By Grandmaster Eugene Perceval ~ Dr. Jigoro Kano, (1860-1938) started studying Jujitsu at the age of 17, after several instructors he became very knowledgeable and proficient in the art. Through this period he found a method of taking the Jujitsu movements and refining them and created what we know today as Judo.
When Jigoro Kano was 22 years old he opened his Judo kodokan school in Japan. Around 1887 two of Mr. Kano students were promoted, Tomita Tsunejiro and Saigo Shiro. To distinguish their advancement, Dr. Kano introduced the black belt.
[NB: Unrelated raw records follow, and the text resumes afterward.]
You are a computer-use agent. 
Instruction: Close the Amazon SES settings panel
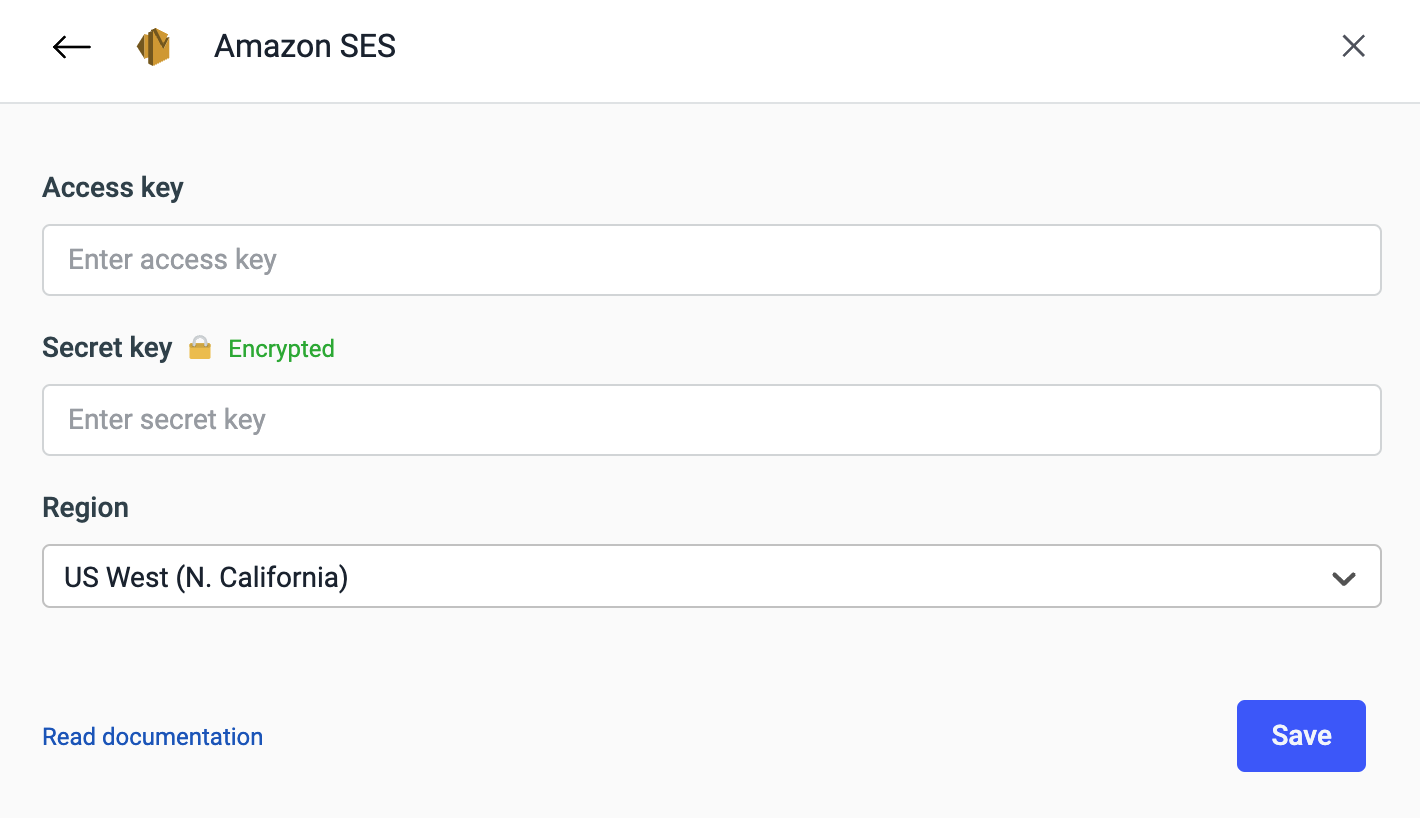pos(1353,46)
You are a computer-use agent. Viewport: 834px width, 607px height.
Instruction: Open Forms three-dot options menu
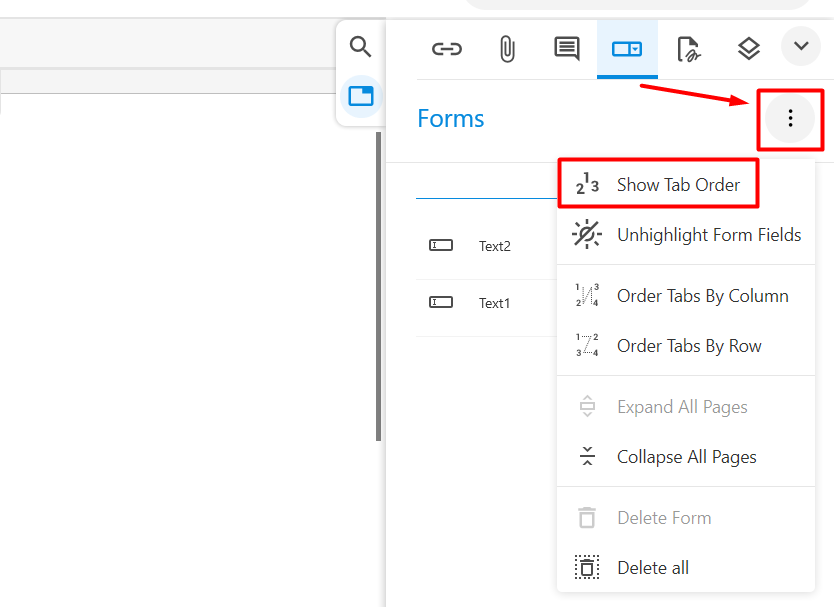[790, 118]
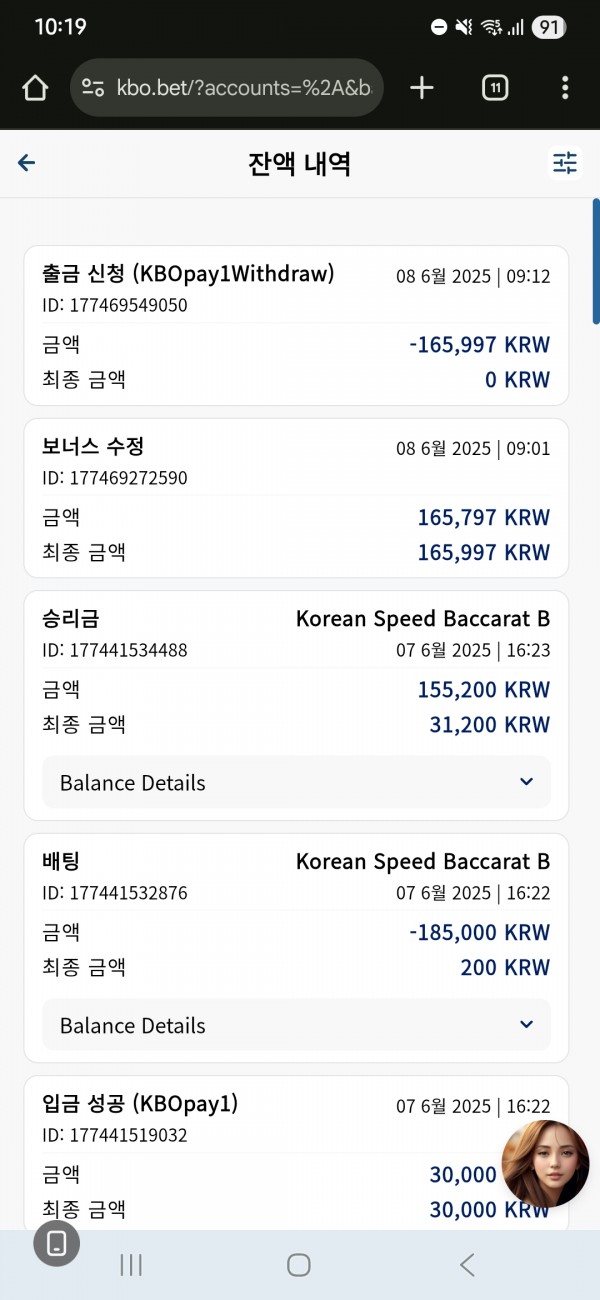
Task: Tap the floating phone icon button
Action: tap(57, 1243)
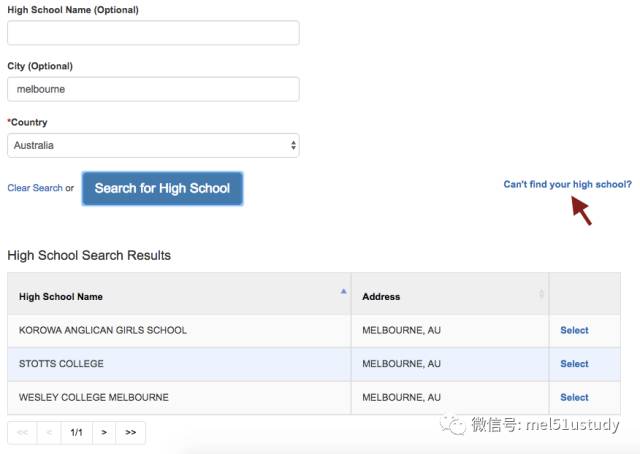
Task: Click the High School Name text field
Action: coord(153,33)
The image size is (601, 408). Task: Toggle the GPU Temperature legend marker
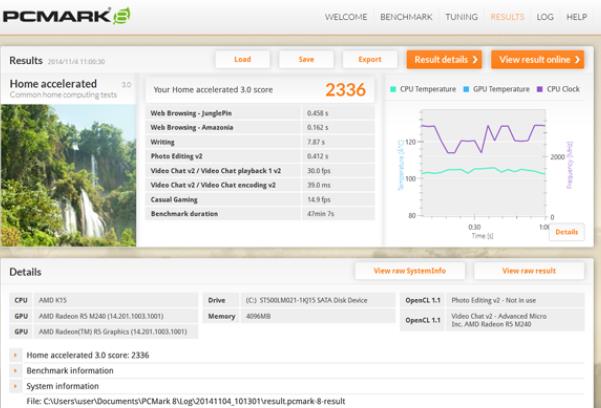coord(466,89)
There are several theories why these two colors were used, but only in theory, past history cannot prove an actual answer.
Depending on the style that was being taught, some schools then introduced the brown belt between white and black. An Okinawa karate master, Gichin Funakoshi in 1920 when demonstrating his Okinawa style at the Kodokan liked the belt system Dr. Kano was using and started to introduce the different rankings of black belt.
True or false?
When martial arts belts were first introduced, training on dirt floors or outside, in time your belt from being kicked, thrown or grappling, the dirt would begin to turn your belt darker in color to a brownish color. The darker the belt, the more training and experience you had, it was like wearing your experience and knowledge around your waist. If you washed your belt, you would be recognized as a new student and your knowledge and spirit would be washed away.
A beautiful and interesting story, unfortunately, traditionally when the white belt became dirty it was washed. Today because of its belief of this old traditional story and the love of the martial arts, the story has taken seed in the United States, and today not washing your belt has become not only folklore but a tradition of respect for ones belt and is accepted as fact, and now, an American tradition.
It is nice to share information, enjoy the rest of your day.